National Labor Union, William Sylvis:
In 1866, acting on his dream of a nationwide association to represent all workers. Sylvis called a convention in Baltimore that formed the National Labor Union (NLU). The organization supported the eight-hour day movement, but also embraced banking reform and an end to conviction labor.

Knights of Labor, Uriah Stephens, Terrence Powderly:
The Knights of labor dreamed of a national labor movement. This organization was founded in Philadelphia in 1869, and was led by Uriah Stephens, who was also the head of the Garment Cutters of Philadelphia. They welcomed all wage earners, and demanded equal pay for women, an end to child and convict labor, and cooperative employer-employee ownership. In their organization, they excluded bankers, lawyers, professional gambler, and liquor dealers.

American Federation of Labor (AFL): Confronted by big business, Samuel Gompers and Adolph Strasser put together a combination of national crafts unions to represent the material interests of labor in the matter of wages, hours, and safety precautions. They demanded bargaining in labor contracts with large corporations such as railroads, mining, and manufacturing. They did not intend to have a violent revolution nor political radicalism.

Samuel Gompers: An American labor leader, he, as president of the American Federation of Labor (AFL), stressed cooperation between management and labor instead of strike actions, as a means of obtaining labor demands. He led the AFL for forty years, until his death in 1924.

Collective bargaining:
The major function of unions is collective bargaining, a process by which unions and employers negotiate terms of employment. The terms are set forth in a written agreement that the union and the employer promise to enforce. The AFL demanded collective bargaining in labor contracts with large corporations.

Injunction: An injuntion is a court order. It was generally used against strikers. It is an order or decree in the law of equity, requiring a defendant to refrain from committing a specific act, either in process or threatened, injurious to the plaintiff. Injunctions are generally preventive, restraining, or prohibitory in nature.

Pinkertons:
They were a group in Allan Pinkerton’s organization, the National Detective Agency. They often spied on the unions for the companies. In 1877, when a railroad strike broke out, they were called in as strikebreakers. In the Homestead Strike, the Pinkertons fired on the strikers, killing many of them.

Closed Shop:
The closed shop is an agreement between a trade union and an employer which is a collective bargain. It provides that employees in the bargaining unit shall be union members and remain in good standing in the union as a condition of employment. Many of these shops were banned by the Taft-Hartley Act of 1947.

Blacklist, Yellow Dog Contracts: With the formation of labor unions, workers began to strike to obtain better conditions. However, employers blacklisted employees that went on strike, which which made getting another job later much harder. They also made employees sign yellow dog contracts, which forced the employee to agree not to strike or join a union.

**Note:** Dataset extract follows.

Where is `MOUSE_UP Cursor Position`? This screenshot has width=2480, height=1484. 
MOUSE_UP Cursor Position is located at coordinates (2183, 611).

Company Union: First adapted by the Colorado Fuel and Iron Company in 1915, it was a company-sponsored labor union that was dominated by the management. The workers wanted unions, and they got them, but they were controlled by the management, so the company had the final word on the labor policy.

Great Railroad Strike, 1877: A group of railroad workers on the Baltimore and Ohio Railroad rose up and began to strike due to wage cuts. This spread up and down the railroad line across the nation. Railroad roadhouse were torched. President Rutherford B. Hayes sent in troops to stop the strike. 100 people died in the strike.

haymarket square riot: Strikers and police had a confrontation while a strike was in progress on May 4, 1886, at the McCormick reaper works in Chicago. Several protesters were shot by police the day before, and a protest against police violence was called. The police were attempting to break up the meeting when a bomb was thrown by a protester. A violent gun battle ensuedin which seven police were killed. Many police and civilians were injured as well.

John Peter Altgeld: He served as the liberal governor of Illinois from 1893 to 1897. He was criticized for pardoning the anarchists who threw the bomb in the Haymarket Square Riot and for objecting to the use of federal troops in the Pullman strike. His action was considered dangerously radical by the American public.

Homestead Strike:
Called in 1892 by the Amalgamated Association of Iron, Steel, and Tin Workers, it was one of the most violent strikes in U.S. history. It was against the Homestead Steel Works, which was part of the Carnegie Steel Company, in Pennsylvania in retaliation against wage cuts. On July 6, company guards and Pinkertons opened fire on the strikers after four months of striking, killing and wounding many strikers. The state militia dispersed the strikers.

American Railway Union: Created by Eugene V. Debs, it was a union created in a short-lived attempt to bring all of the railroad workers into one organization. This union was a precursor of the union movement that followed in the 1930s. The union was involved in the 1894 Pullman Strike.

Pullman Strike: The American Railway Union and Eugene V. Debs led a nonviolent strike which brought about a shut down of western railroads, which took place against the Pullman Palace Car Company in Chicago in 1894, because of the poor wages of the Pullman workers. President Grover Cleveland interfered and stopped the strike by saying that they had interfered with the right of the government to maintain the uninterrupted transport of mail. Debs was arrested and the strike was broken up.

Eugene V. Debs:
As the president and the organizer of the American Railway Union, he helped bring about the shut down of western railroads with the 1894 Pullman Strike. He was arrested for these actions. He also helped organize the Social Democrat party in 1897, after meeting socialist Victor Berger. He was the party’s presidential candidate five times: in 1900, 1904, 1908, and 1912. He later became a lecturer and organizer for the Socialist movement.

Richard Olney: He was the United States Attorney General from 1893 to 1897. He also sat on the board of directors of three major networks of railroads. The General Manager’s Association attempted to get an federal injunction from Olney against the strikers for refusing to move cars carrying U.S. mail.

Danbury Hatters Strike:
The Supreme Court declared in 1908, after a strike by workers in Danbury, Connecticut, which was known for its hat industry, that unions were prohibited from setting up boycotts in support of strikes. It was said that a boycott was a "conspiracy in restraint of trade."